Urban open spaces are rapidly disappearing as cities rezone thousands of acres of farmlands, golf courses, and even city parks for high-density development. When voters agreed to give Metro $135 million to buy parks and open spaces, 90 percent of the land it purchased was outside the urban-growth boundary.

In 1994, Metro looked at other U.S. urban areas to see which one was closest to its plan for Portland: a high-density region with few roads and lots of rail transit. It turned out that the highest density urban area in America also has the fewest miles of freeway per capita and is building one of the most expensive rail transit networks. What city is that? Believe it or not, it was Los Angeles, which turns out to be the epitome of smart growth. Metro concluded that Los Angeles "displays an investment pattern we desire to replicate" in Portland.

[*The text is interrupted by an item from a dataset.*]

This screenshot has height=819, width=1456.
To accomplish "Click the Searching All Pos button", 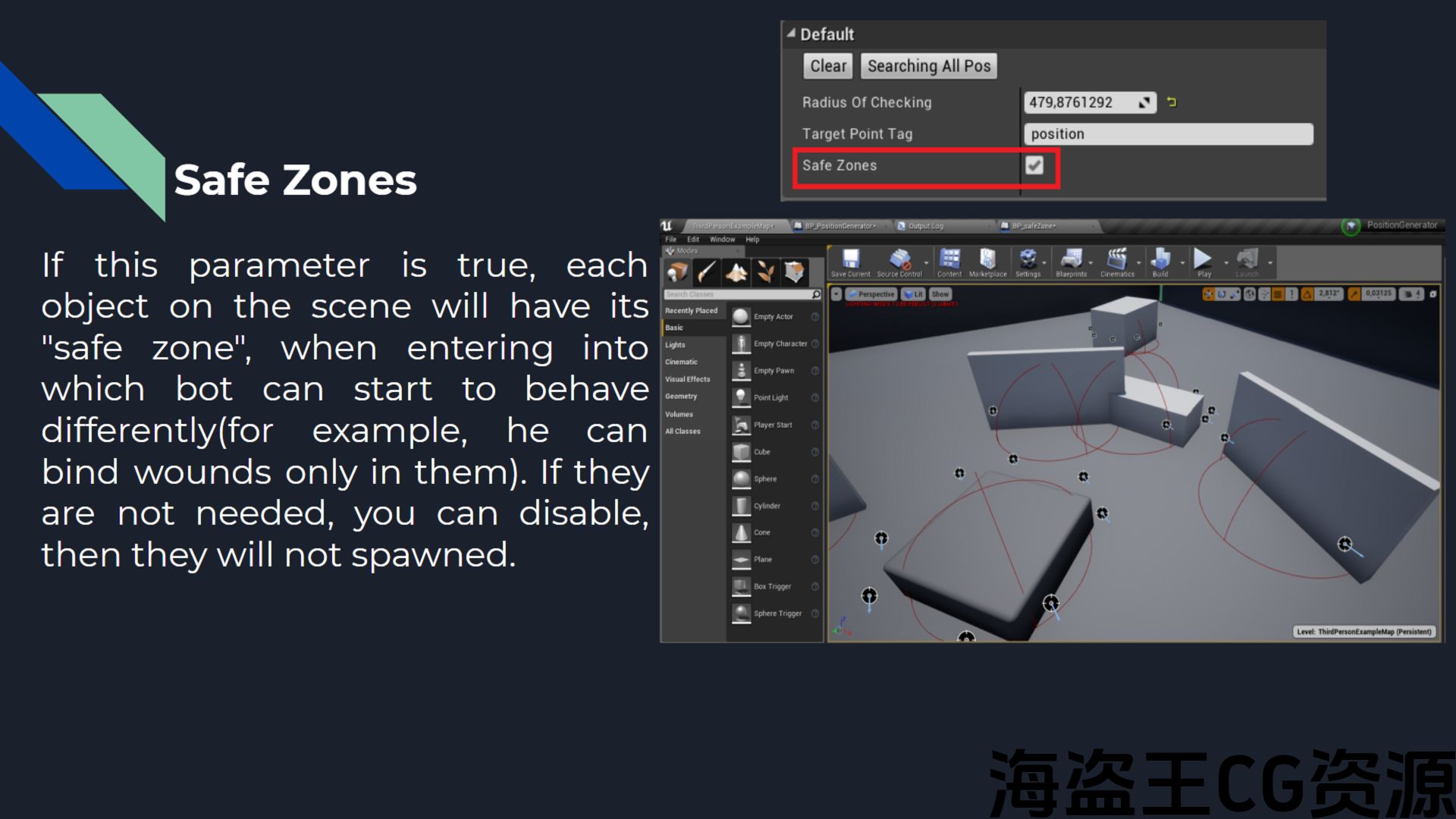I will coord(928,66).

Oregonians are beginning to revolt against this form of social engineering. In 1998, they firmly rejected any further funding for light rail. In 2000, Oregon voted to force local government to compensate landowners when their zoning rules reduce property values. And in May, 2002, nearly two out of three Portland-area voters passed a measure to limit neighborhood densification.

If you want to replicate Los Angeles in your community, then by all means follow Portland's smart-growth example. If your idea of a livable city is something other than Los Angeles, then you had better find another region to follow.